→ **Problem to work on**: Copy out every line of the material below, character for character, apart from the pictures.

Source material below:

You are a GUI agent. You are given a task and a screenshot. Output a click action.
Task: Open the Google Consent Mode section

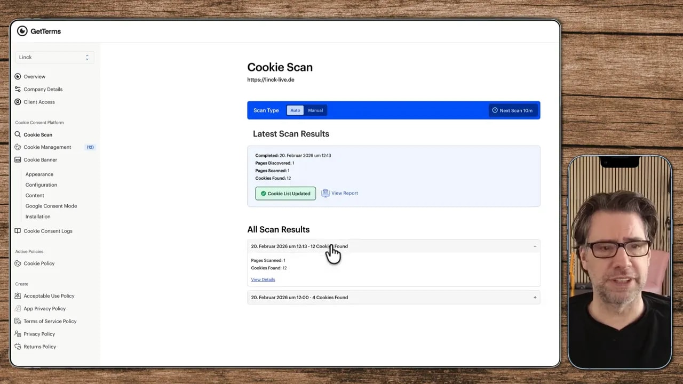[x=51, y=206]
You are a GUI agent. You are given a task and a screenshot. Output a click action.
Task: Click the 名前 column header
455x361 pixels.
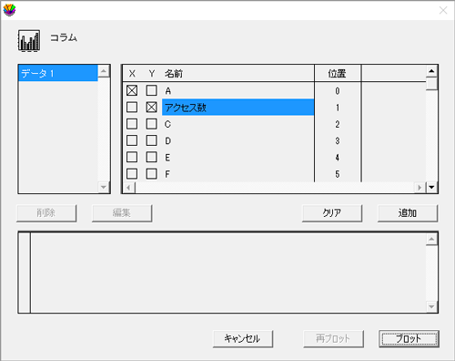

End of Source material.

→ **Exercise result**:
You are a GUI agent. You are given a task and a screenshot. Output a click action.
Task: Open the Google Consent Mode section

[x=51, y=206]
You are a GUI agent. You are given a task and a screenshot. Output a click action.
Task: Click the 名前 column header
455x361 pixels.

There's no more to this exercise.